No había comprendido eso del espíritu latino hasta que vi a los suecos bailar. Eran maniquíes de las últimas rebajas que acababan de descubrir el movimiento. La desconexión de brazos y piernas era total, pero bailaban con tanto entusiasmo que me dieron ganas de aplaudir y rendirme ante sus pies escandinavos.

Soy leonesa y latina, pensé. Y mira que es raro darse cuenta de eso para una chica del norte. Claro que si el Stampen estuviera en Bogotá o en La Habana, los colombianos o los cubanos nos hubieran mirado a nosotros y, meneando la cabeza, habrían dicho: ¿pero qué demonios les pasa a estos españolitos, es que les falta algún músculo?

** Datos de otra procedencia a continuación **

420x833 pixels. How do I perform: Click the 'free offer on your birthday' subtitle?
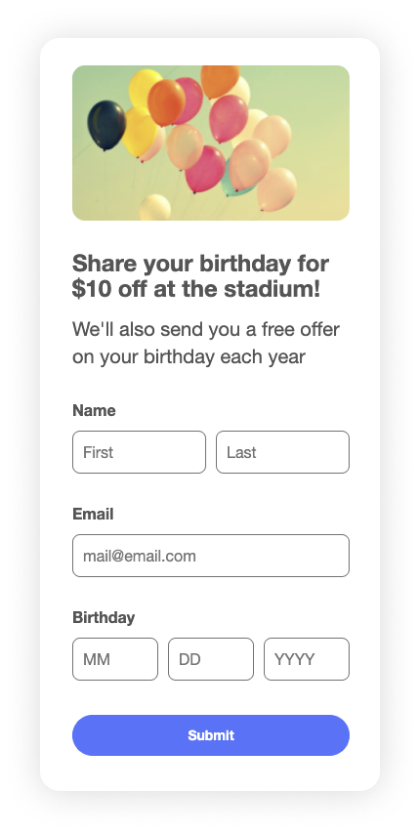(206, 343)
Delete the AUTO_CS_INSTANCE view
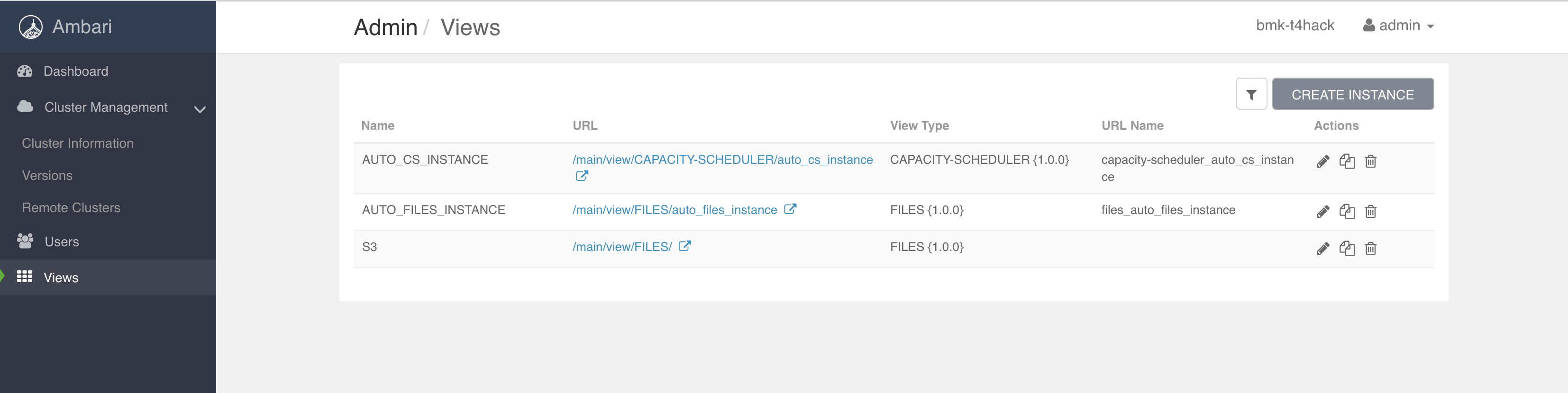This screenshot has height=393, width=1568. [1371, 161]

Me acordaba estos días de aquella especie de baile caribeño nuestro porque estoy leyendo La Habana en un espejo, de la escritora y periodista Alma Guillermoprieto, que este año ha recibido el Premio Princesa de Asturias de Comunicación y Humanidades.

En el libro, escrito con una gracia indudable, cuenta sus experiencias cuando, con apenas veinte años, se fue a la Escuela Nacional de Arte de Cuba como profesora de danza. En las clases en las que enseñaba no había espejos, porque una de las responsables del centro consideraba que eso era vanidad y ahora el país era «revolucionario», sentenciaba, usando una de esas palabras-martillo que, como dice Guillermoprieto, son aplastantes y no tienen matices.

Bailamos poco, creo. Por eso debe de ser que nos apuntamos a cualquier fiesta, aunque coincida con el día de los difuntos. Ya se sabe: el vivo, al baile... de Halloween. Menos en el pueblo de Villalfeide, donde han rescatado la tradición de la noche de ánimas, que acojona más, pues hay ronda de aparecidos -la güeste-, y filandón terrorífico.

No me parece mal la combinación lúgubre-festiva, porque las tristezas ya vienen solas. Y cuanto más frío se tiene el corazón, más hay que bailar para soportarlo. Lo saben hasta los suecos.